Sekujur tubuhnya menjadi dingin sekali seperti bukan temperatur umumnya manusia. Papa Rinto yang kemudian berada diujung kakinya lalu mama Rinto yang berubah memangku kepalanya merasakan keanehan itu secara langsung dengan perasaan berkecamuk.
"Pa??" tatap bu Mirna pada suaminuya
Tak lama papa Rinto bangkit dan mengambil buku berisikan bacaan doa sesuai permintaan anaknya itu dan kembali pada posisi awalnya diujung kaki Rinto.
"ini, ma!"
"Takut, ma! Takut,pa!"
"MATI AKU! MATI!"
Ucapan yang aneh terus keluar dari Rinto. Itu membuat tangis kedua orangtuanya semakin tak terbendung-pecah membeludak air mata mereka.
Tatapan Rinto menghadap kelangit-langit dan melotot sembari bibirnya yang bergetar-getar. Saat itu menurut keterangan bu Mirna, suhu badan Rinto semakin dingin dan dingin. Ia menyadari bahwa itu tidak biasa dialami anaknya.
Entah apa yang sebetulnya terjadi, namun lambat laun Rinto tersadar sedikit demi sedikit namun tatapannya berubah jadi kosong. Tetapi suhu badan itu sudah berubah mulai hangat. Seingat mamanya bercerita padaku, Ia sempat menitikkan air mata dipipi Rinto. Dia sangat yakin tangisan itulah yang mempunyai pengaruh atas perubahan temperature Rinto.
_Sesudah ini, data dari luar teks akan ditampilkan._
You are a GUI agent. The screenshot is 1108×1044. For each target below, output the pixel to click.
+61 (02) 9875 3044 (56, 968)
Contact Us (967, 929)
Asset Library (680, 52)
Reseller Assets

Lalu hari-hari berikutnya setelah kejadian malam itu, Rinto hanya diam dan termenung terus-menerus. Sampai habis satu tahun, barulah Rinto mulai berani berkata-kata lagi. Trauma itu sangat terlihat menekannya dengan begitu sakit luar biasa.
"sudah dibawa kemana-mana, mba. Ke orang pinter, dokter. Sampai saya tidak tahu lagi harus bagaimana."